In a chart below, you see USD/CAD moving lower, below the most recent low. The RVI follows and creates a short-term low, trading extremely close to its minimum levels. Remember that the RVI should only be consulted in the trading markets.



 

The RVI then generates two bullish signals. First, the crossover occurs as the RVI indicator (the green line) moves above the signal line (the red line), signalling that the trend is likely to change from bearish to bullish. 

Secondly, the price action creates a series of consecutive lower lows, a situation which is not confirmed by the RVI, which starting with a crossover continues to move higher. As we noted earlier, this situation is called a bullish divergence and it signals that the price action may start following the RVI higher soon. 

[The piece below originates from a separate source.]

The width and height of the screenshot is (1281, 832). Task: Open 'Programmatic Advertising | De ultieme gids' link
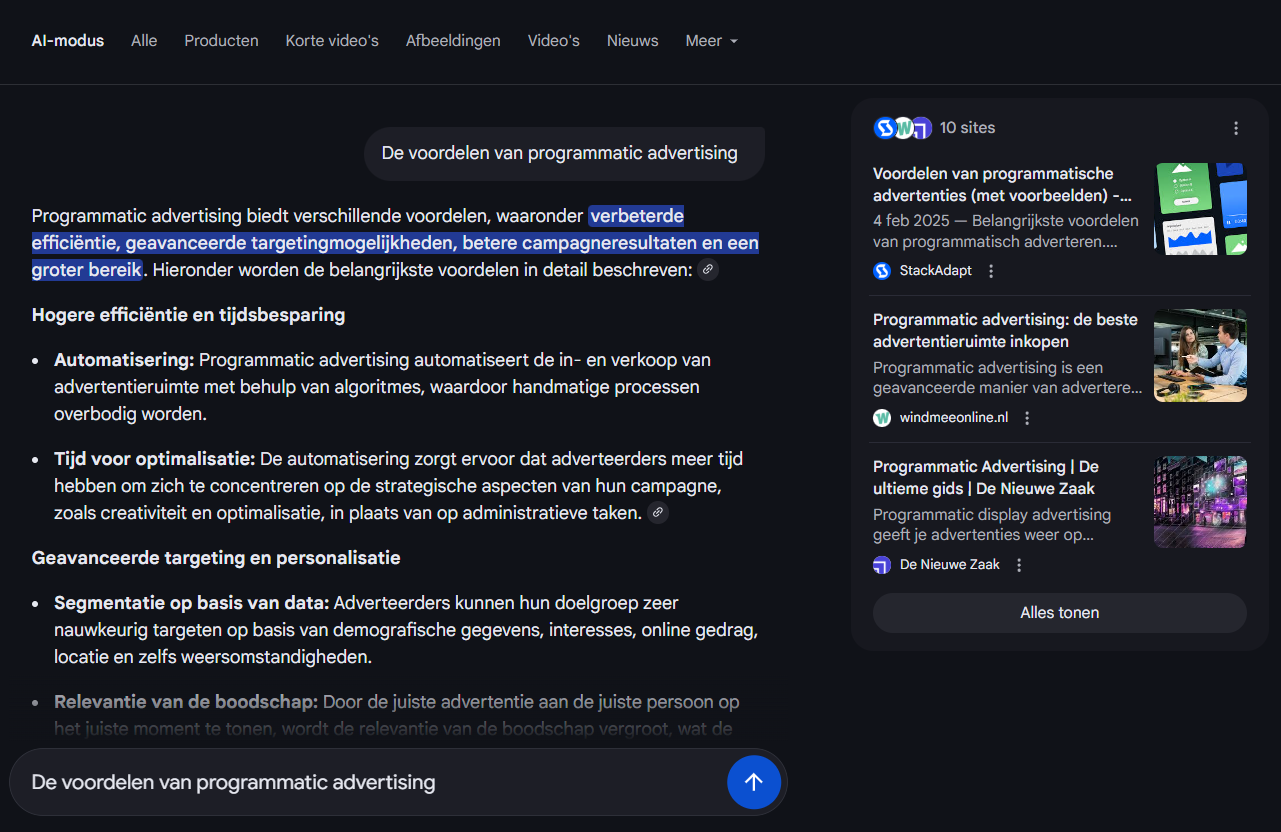click(986, 478)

At this point, two bullish signals convince us to open a trade and look for a reversal. We opened a long trade aiming to capitalise on the impending trend reversal as the sellers seemed to have run out of gas.

 

The entry should be placed once both the crossover and the divergence issue bullish signals. The stop loss is placed around 40 pips below, to allow for the price action to potentially create another short term low. 

Take profit is determined by searching for a “magnet level” - an important price point that played an important role in the past. This can be either a Fibonacci retracement/extension, moving average, trend line etc. In this case, we use the previous swing low, which is now likely to act as a resistance. 

 

Ultimately, the price action creates a sharp reversal, surging higher and hitting our take profit order in just two days. In this trade, we risked 40 pips to make around 80 pips, which translates to a 1:2 risk-reward.